# SUPPLIED RECORDS
Start of Block
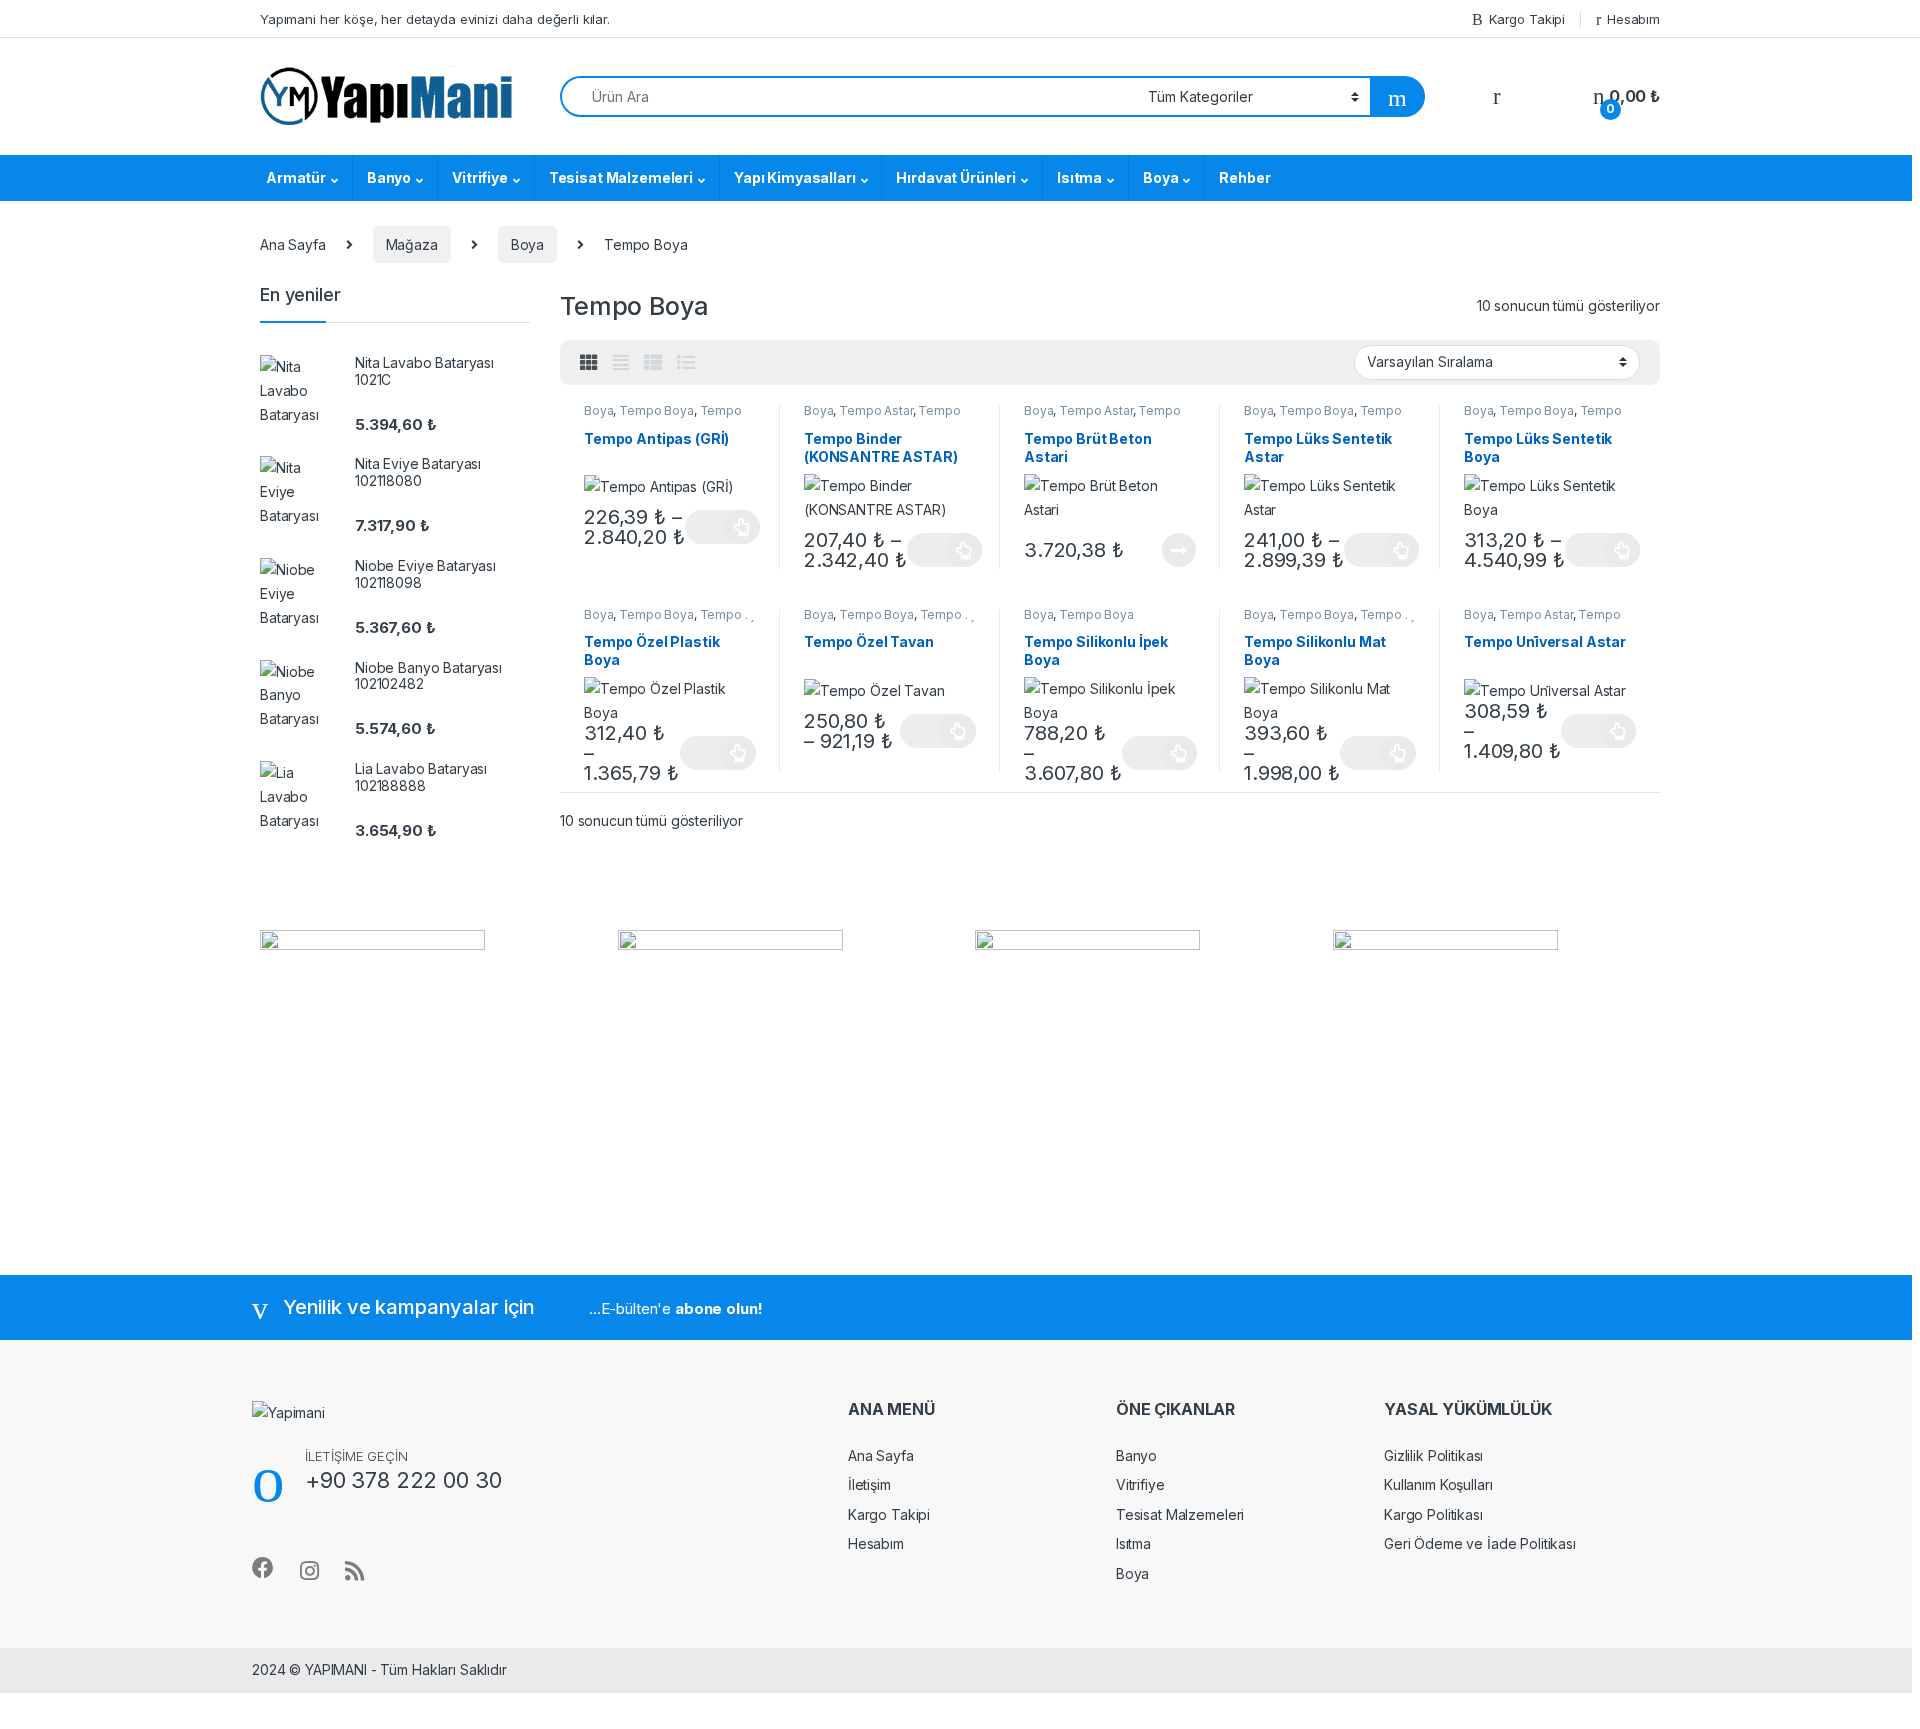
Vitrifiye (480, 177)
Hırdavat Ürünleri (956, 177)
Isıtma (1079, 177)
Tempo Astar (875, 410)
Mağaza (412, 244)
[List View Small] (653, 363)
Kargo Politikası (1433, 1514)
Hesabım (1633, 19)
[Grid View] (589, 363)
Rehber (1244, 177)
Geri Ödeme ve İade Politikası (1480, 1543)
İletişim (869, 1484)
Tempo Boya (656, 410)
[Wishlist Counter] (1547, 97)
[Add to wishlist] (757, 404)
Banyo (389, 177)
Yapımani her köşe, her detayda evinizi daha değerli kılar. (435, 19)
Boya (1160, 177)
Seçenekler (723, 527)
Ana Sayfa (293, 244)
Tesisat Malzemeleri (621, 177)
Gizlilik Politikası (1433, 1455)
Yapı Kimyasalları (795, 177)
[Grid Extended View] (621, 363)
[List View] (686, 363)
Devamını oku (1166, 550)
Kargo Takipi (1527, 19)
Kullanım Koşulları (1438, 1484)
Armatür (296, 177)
End of Block
# WHAT THIS TASK INVOLVES
The whole listing is to be written out exactly; the pictures stay out of the copy.

# RESPONSE AREA
Vitrifiye (480, 177)
Hırdavat Ürünleri (956, 177)
Isıtma (1079, 177)
Tempo Astar (875, 410)
Mağaza (412, 244)
[List View Small] (653, 363)
Kargo Politikası (1433, 1514)
Hesabım (1633, 19)
[Grid View] (589, 363)
Rehber (1244, 177)
Geri Ödeme ve İade Politikası (1480, 1543)
İletişim (869, 1484)
Tempo Boya (656, 410)
[Wishlist Counter] (1547, 97)
[Add to wishlist] (757, 404)
Banyo (389, 177)
Yapımani her köşe, her detayda evinizi daha değerli kılar. (435, 19)
Boya (1160, 177)
Seçenekler (723, 527)
Ana Sayfa (293, 244)
Tesisat Malzemeleri (621, 177)
Gizlilik Politikası (1433, 1455)
Yapı Kimyasalları (795, 177)
[Grid Extended View] (621, 363)
[List View] (686, 363)
Devamını oku (1166, 550)
Kargo Takipi (1527, 19)
Kullanım Koşulları (1438, 1484)
Armatür (296, 177)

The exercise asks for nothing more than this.